Vic. Until you send me information on your preservative or write another post that isn't a cut and paste of your previous three, I am considering your comments to be spam and they will be deleted immediately. I'm always happy to hear about new ingredients, but this is feeling very spammy right now and I need you to rectify that before posting again. Please e-mail me information on your product at my personal address before posting here again.

Jenny said...

Thank you, Susan and Kuldip! I'm just trying to bring my lotion down from a PH of 7.25 to around around 6 so I can use Geogard Ultra as my preservative. Sounds like citric acid is my best bet.

LoveNature'n Art .com said...

Hey there!
I am looking into using Jeecide cap-5 as a preservative in my lotions, because it is labelled as non toxic. Any one have any experience with this preservative?


Susan Barclay-Nichols said...

Hi LoveNature'n Art! Can you please provide the INCI name or the proper, non-brand name for the preservative here, as well as a link, if possible. We might be able to help further.

LoveNature'n Art .com said...


INCI name: Phenoxyethanol (and) Caprylyl Glycol (and) Potassium Sorbate (and) Water (and) Hexylene Glycol

Hope this helps, and thanks for your time!

Susan Barclay-Nichols said...

Hi LoveNature'n Art!

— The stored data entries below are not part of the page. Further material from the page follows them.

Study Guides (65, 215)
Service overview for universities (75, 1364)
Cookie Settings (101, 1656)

You only need to write something and publish the post once. Right now, anything older than 14 days is being moderated, so you won't see the post show up until I've had a chance to review and publish it, which could take up to a day.

How is this different from Optiphen Plus or Optiphen? I would read the posts about those preservatives as they are virtually identical to what you're linking to here. I wouldn't recommend either of these or Jeecide CAP-5 as they are very particular about how you use them, and even really experienced formulators suffer from lotion separation with these preservatives. Again, take a look at the links for them in the preservatives section of the blog to learn more about them.

The word "non-toxic" means nothing. None of the ingredients we use are "toxic" in nature. If they were, we wouldn't be using them. As well, for something to be toxic, it's all about the dose. (The dose makes the poison, we say in chemistry.) So you might have something that's safe at 1 gram, but not safe at 1 pound. That doesn't mean it's not safe. So don't look for that term or the word "natural" when looking for a preservative. Look for something that is easy to use, works for as many products as possible, and preserves your products well.

LoveNature'n Art .com said...

Ok. I won't be using Jeeside CAP-5 then! Thanks for your advice. Have you tried GeoGard ECT (Benzyl Alcohol & Salicylic Acid & Glycerin & Sorbic Acid)?